:: Action item ::
In full and word for word, return the listing that follows.

══════════

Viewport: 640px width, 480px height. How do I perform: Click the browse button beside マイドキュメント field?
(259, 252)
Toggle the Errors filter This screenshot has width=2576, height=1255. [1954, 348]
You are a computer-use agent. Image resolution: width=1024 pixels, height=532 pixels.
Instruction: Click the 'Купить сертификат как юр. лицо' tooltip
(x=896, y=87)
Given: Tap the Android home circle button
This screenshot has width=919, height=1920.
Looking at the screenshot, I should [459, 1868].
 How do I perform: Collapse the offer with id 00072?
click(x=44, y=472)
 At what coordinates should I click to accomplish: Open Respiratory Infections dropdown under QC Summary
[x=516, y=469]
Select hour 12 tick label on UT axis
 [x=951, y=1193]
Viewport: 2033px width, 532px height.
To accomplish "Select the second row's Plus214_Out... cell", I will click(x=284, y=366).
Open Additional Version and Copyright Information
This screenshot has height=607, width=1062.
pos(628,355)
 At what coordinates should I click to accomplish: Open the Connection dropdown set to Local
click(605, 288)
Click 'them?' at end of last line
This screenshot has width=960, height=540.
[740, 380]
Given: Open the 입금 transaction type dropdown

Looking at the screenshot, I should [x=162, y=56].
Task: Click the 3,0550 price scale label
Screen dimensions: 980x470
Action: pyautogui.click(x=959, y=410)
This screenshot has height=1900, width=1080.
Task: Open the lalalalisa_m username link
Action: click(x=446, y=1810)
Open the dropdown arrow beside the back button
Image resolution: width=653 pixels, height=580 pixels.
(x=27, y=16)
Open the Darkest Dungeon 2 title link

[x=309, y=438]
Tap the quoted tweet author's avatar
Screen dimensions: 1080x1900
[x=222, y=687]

══════════

:: Response to this exercise ::
Viewport: 640px width, 480px height. How do I perform: Click the browse button beside マイドキュメント field?
(259, 252)
Toggle the Errors filter This screenshot has width=2576, height=1255. [1954, 348]
You are a computer-use agent. Image resolution: width=1024 pixels, height=532 pixels.
Instruction: Click the 'Купить сертификат как юр. лицо' tooltip
(x=896, y=87)
Given: Tap the Android home circle button
This screenshot has width=919, height=1920.
Looking at the screenshot, I should [459, 1868].
 How do I perform: Collapse the offer with id 00072?
click(x=44, y=472)
 At what coordinates should I click to accomplish: Open Respiratory Infections dropdown under QC Summary
[x=516, y=469]
Select hour 12 tick label on UT axis
 [x=951, y=1193]
Viewport: 2033px width, 532px height.
To accomplish "Select the second row's Plus214_Out... cell", I will click(x=284, y=366).
Open Additional Version and Copyright Information
This screenshot has height=607, width=1062.
pos(628,355)
 At what coordinates should I click to accomplish: Open the Connection dropdown set to Local
click(605, 288)
Click 'them?' at end of last line
This screenshot has width=960, height=540.
[740, 380]
Given: Open the 입금 transaction type dropdown

Looking at the screenshot, I should [x=162, y=56].
Task: Click the 3,0550 price scale label
Screen dimensions: 980x470
Action: pyautogui.click(x=959, y=410)
This screenshot has height=1900, width=1080.
Task: Open the lalalalisa_m username link
Action: click(x=446, y=1810)
Open the dropdown arrow beside the back button
Image resolution: width=653 pixels, height=580 pixels.
(x=27, y=16)
Open the Darkest Dungeon 2 title link

[x=309, y=438]
Tap the quoted tweet author's avatar
Screen dimensions: 1080x1900
[x=222, y=687]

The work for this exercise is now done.